Mensagem do Papa Francisco

“Ângelus”, dia 23.06.2019

Caros irmãos e irmãs, bom dia!

Hoje, na Itália e em outras nações, se celebra a solenidade do Corpo e Sangue de Cristo, o Corpus Domini.  O Evangelho nos apresenta o episódio do milagre dos pães que se passa às margens do lago da Galiléia. Jesus é instado a falar a milhares de pessoas, operando curas. Já à tardinha, os discípulos aproximam-se do Senhor e Lhe dizem: “Despeça a multidão para que vá até as aldeias e aos campos vizinhos, para buscar abrigo e alimento”. Os discípulos também estavam cansados. De fato, encontravam em um lugar isolado, e a gente para comprar o que comer devia ir às aldeias. E Jesus vê isto e responde: “Vocês mesmos deem de comer para eles”. Estas palavras provocam espanto nos discípulos. Não entendem, talvez estivessem um pouco zangados, e respondem: “Só temos cinco pães e dois peixes. Só se fôssemos comprar víveres para todos”.

Ao contrário, Jesus convida Seus discípulos a fazer uma verdadeira conversão passando da lógica do “cada um por si” à da partilha, começando por aquele pouco que a Providência nos põe à disposição. E, de repente, mostra que tem bem claramente o que quer fazer. Diz-lhes: “Façam que se sentem em grupos de cerca de cinquenta”. Em seguida, toma em suas mãos os cinco pães e os dois peixes, dirige-se ao Pai Celeste e pronuncia a oração da benção. Então, começa a partir os pães, a dividir os peixes, e a distribuí-los com os discípulos, que passam a distribuir à multidão.
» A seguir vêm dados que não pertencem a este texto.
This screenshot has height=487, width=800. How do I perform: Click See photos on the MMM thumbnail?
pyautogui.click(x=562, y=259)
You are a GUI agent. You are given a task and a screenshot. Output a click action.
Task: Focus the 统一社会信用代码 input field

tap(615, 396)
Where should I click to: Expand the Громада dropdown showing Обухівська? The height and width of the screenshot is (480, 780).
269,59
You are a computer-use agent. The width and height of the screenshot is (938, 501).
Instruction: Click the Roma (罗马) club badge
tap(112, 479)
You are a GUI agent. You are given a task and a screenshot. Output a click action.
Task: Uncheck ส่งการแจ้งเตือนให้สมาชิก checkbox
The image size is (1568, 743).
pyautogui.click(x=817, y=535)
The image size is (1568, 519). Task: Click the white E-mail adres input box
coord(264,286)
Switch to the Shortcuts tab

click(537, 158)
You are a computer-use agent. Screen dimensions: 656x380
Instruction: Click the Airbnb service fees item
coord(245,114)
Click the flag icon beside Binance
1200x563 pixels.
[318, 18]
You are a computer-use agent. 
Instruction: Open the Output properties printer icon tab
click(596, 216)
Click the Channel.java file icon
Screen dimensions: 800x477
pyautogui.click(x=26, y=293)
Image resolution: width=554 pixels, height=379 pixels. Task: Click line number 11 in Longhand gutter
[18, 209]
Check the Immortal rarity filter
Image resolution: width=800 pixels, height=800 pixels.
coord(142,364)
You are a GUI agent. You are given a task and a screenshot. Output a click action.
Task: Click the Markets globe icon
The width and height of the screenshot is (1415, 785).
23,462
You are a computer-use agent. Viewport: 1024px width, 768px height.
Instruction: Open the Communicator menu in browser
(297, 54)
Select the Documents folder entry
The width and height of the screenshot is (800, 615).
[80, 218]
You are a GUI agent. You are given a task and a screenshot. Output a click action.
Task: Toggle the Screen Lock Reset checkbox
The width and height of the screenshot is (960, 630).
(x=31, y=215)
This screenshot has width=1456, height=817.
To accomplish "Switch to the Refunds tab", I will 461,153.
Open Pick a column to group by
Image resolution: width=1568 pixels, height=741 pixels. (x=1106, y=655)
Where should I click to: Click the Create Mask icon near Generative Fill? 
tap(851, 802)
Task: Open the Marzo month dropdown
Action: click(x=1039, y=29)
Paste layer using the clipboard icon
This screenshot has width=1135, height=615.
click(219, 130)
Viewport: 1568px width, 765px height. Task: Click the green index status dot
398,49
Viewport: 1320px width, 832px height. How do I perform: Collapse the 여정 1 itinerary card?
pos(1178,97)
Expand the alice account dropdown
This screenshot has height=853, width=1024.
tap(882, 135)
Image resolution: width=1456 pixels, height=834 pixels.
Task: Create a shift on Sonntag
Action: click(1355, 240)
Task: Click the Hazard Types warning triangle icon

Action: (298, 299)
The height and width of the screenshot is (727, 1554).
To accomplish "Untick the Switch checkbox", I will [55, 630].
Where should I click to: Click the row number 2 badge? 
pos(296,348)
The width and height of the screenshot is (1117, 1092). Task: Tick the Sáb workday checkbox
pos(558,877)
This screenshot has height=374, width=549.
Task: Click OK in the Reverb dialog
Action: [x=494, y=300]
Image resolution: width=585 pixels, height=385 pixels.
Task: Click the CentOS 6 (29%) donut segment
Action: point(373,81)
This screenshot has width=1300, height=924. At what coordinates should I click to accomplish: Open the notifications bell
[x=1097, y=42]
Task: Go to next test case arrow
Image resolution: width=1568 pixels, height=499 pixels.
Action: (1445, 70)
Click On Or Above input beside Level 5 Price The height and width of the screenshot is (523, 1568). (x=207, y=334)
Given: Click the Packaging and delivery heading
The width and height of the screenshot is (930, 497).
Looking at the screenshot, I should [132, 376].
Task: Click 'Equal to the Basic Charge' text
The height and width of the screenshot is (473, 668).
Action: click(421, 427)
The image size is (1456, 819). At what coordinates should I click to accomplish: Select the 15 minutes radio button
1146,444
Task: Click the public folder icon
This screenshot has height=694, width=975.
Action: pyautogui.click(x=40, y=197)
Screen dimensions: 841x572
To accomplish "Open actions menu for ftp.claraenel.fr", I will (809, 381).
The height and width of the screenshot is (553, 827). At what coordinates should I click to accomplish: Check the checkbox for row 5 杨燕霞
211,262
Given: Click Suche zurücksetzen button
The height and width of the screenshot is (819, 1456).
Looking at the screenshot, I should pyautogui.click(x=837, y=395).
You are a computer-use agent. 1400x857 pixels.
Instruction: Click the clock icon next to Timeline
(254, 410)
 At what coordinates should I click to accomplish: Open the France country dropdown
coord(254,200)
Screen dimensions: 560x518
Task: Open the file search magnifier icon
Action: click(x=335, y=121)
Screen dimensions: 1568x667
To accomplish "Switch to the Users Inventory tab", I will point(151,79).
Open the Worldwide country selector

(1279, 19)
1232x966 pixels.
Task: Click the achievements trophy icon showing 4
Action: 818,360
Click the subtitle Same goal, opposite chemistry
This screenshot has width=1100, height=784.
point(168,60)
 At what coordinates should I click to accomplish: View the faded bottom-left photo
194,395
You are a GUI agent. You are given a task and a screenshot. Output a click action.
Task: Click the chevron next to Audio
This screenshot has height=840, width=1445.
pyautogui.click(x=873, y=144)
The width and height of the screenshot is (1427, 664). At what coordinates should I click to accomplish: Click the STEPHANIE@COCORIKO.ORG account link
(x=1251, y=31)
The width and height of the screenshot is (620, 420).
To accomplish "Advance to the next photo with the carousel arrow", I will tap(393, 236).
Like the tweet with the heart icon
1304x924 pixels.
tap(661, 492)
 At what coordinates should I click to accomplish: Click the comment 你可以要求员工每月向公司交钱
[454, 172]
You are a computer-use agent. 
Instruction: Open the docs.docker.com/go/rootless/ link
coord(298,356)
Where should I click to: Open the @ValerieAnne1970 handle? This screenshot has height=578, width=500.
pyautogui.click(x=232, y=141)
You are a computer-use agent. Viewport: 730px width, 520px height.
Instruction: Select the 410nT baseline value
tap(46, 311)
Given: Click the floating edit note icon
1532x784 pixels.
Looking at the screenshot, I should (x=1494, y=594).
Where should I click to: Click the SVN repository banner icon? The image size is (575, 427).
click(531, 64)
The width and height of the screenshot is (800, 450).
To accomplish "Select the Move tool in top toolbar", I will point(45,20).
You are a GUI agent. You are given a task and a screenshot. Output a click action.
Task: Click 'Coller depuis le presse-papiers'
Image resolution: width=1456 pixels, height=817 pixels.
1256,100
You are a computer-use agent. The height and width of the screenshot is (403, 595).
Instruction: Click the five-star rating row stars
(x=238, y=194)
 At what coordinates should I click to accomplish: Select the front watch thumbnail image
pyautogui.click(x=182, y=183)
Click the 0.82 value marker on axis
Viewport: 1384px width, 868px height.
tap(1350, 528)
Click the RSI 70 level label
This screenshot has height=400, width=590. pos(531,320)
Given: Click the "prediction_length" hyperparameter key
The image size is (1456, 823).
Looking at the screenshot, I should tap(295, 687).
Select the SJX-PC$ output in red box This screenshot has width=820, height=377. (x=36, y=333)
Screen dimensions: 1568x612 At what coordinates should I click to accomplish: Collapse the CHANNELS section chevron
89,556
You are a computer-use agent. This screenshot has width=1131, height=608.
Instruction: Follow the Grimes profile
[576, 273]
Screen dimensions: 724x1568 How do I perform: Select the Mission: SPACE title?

E aquele alimento não acaba, até que todos o tenham recebido à saciedade.

Este milagre – muito importante, tanto é verdade que é narrado por todos os evangelistas – manifesta o poder do Messias e, ao mesmo tempo, Sua compaixão: Jesus tem compaixão do povo. Aquele gesto prodigioso não apenas permanece como um dos grandes sinais da vida pública de Jesus, mas antecipa o que ocorrerá depois, ao final, por ocasião do Memorial do Seu sacrifício, isto é, a Eucaristia, Sacramento do Seu Corpo e do Seu Sangue dados para a salvação do mundo.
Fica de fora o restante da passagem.